I am confused with borrowing and ownership. In the Rust documentation about reference and borrowing
let mut x = 5; { let y = &mut x; *y += 1; } println!("{}", x); They say
println!can borrowx.
I am confused by this. If println! borrows x, why does it pass x not &x?
I try to run this code below
fn main() { let mut x = 5; { let y = &mut x; *y += 1; } println!("{}", &x); } This code is identical with the code above except I pass &x to println!. It prints '6' to the console which is correct and is the same result as the first code.
The macros print!, println!, eprint!, eprintln!, write!, writeln! and format! are a special case and implicitly take a reference to any arguments to be formatted.
These macros do not behave as normal functions and macros do for reasons of convenience; the fact that they take references silently is part of that difference.

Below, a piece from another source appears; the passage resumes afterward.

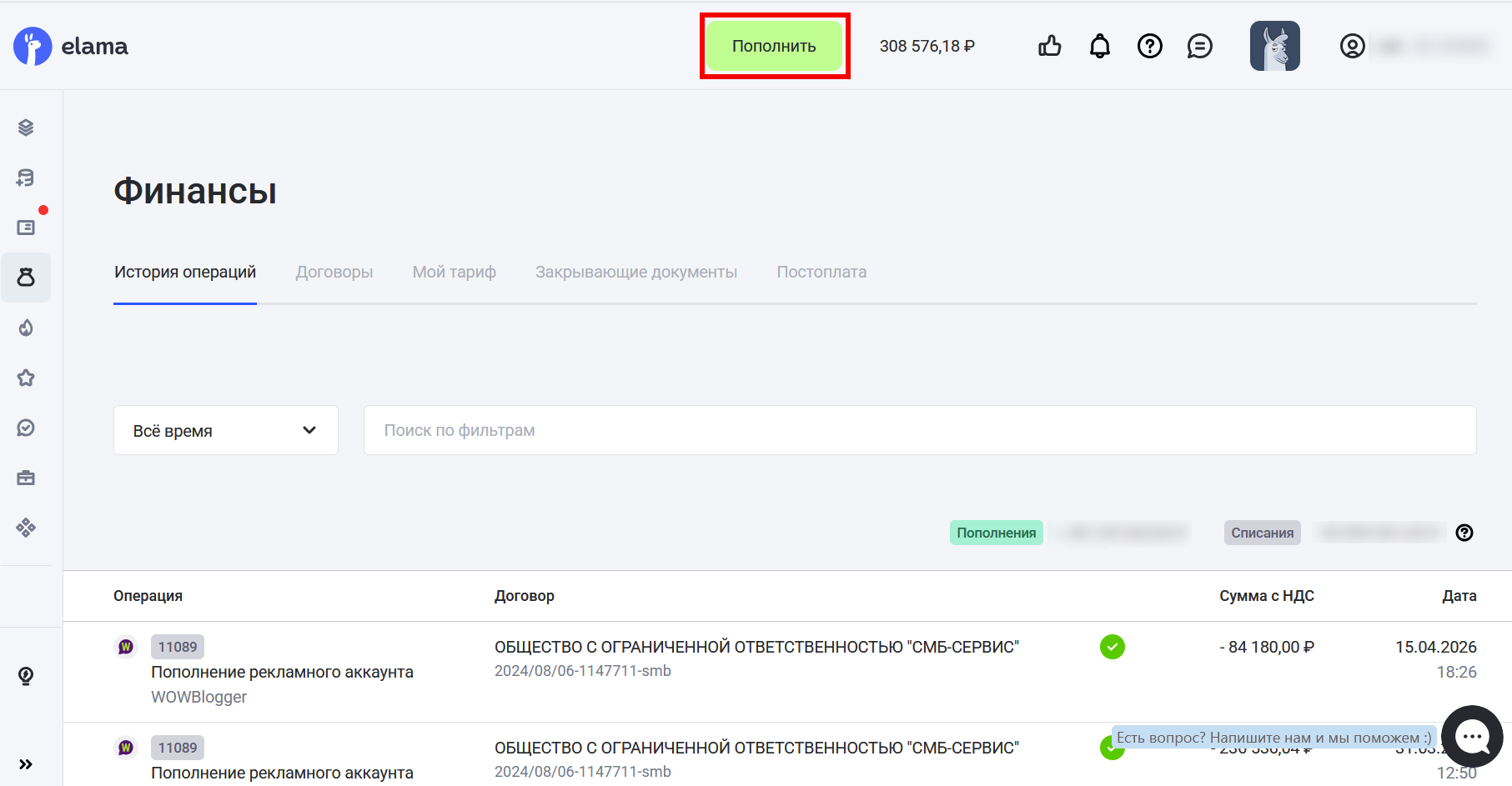Open the Закрывающие документы tab

635,273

fn main() { let x = 5; println!("{}", x); } Run it through rustc -Z unstable-options --pretty expanded on the nightly compiler and we can see what println! expands to:
#![feature(prelude_import)] #[prelude_import] use std::prelude::v1::*; #[macro_use] extern crate std; fn main() { let x = 5; { ::std::io::_print(::core::fmt::Arguments::new_v1( &["", "\n"], &match (&x,) { (arg0,) => [::core::fmt::ArgumentV1::new( arg0, ::core::fmt::Display::fmt, )], }, )); }; } Tidied further, it’s this:
use std::{fmt, io}; fn main() { let x = 5; io::_print(fmt::Arguments::new_v1( &["", "\n"], &[fmt::ArgumentV1::new(&x, fmt::Display::fmt)], // ^^ )); } Note the &x.

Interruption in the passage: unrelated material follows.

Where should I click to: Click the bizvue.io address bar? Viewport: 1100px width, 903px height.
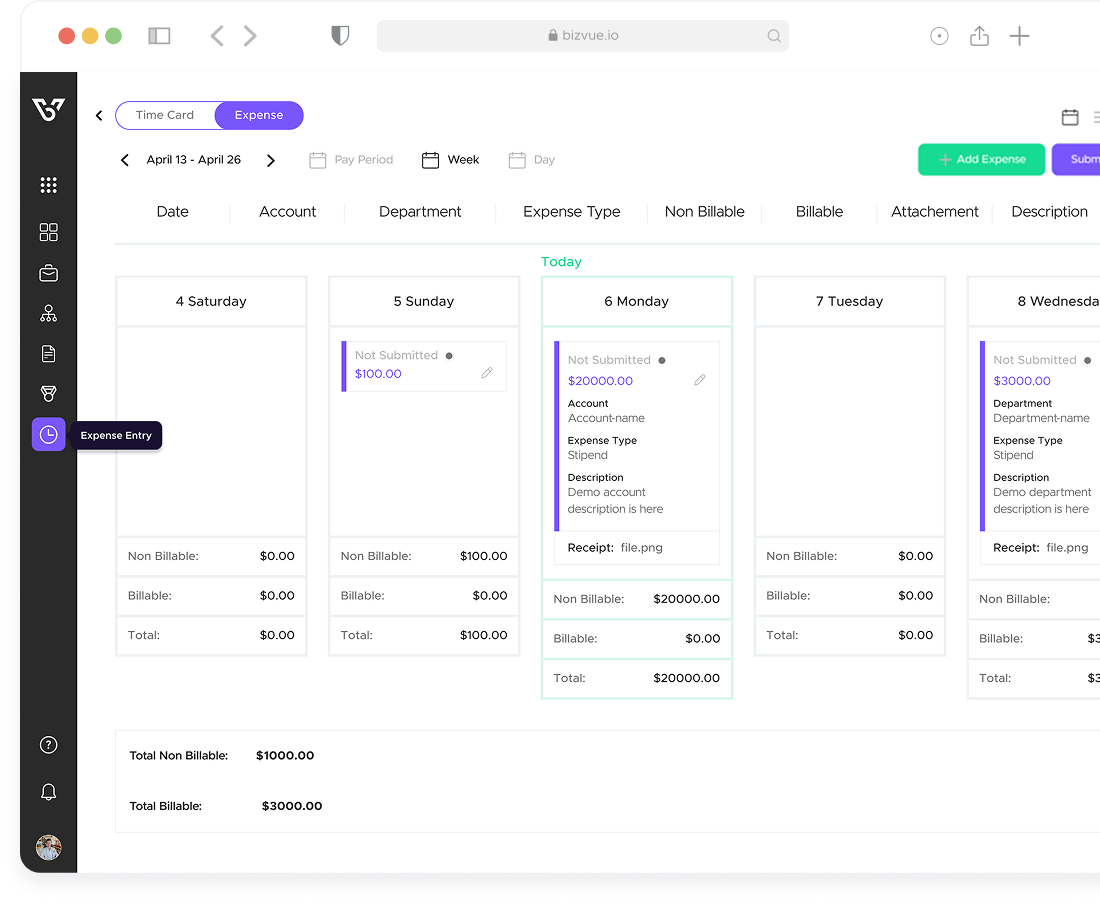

If you write println!("{}", &x), you are then dealing with two levels of references; this has the same result because there is an implementation of std::fmt::Display for &T where T implements Display (shown as impl<'a, T> Display for &'a T where T: Display + ?Sized) which just passes it through. You could just as well write &&&&&&&&&&&&&&&&&&&&&&&x.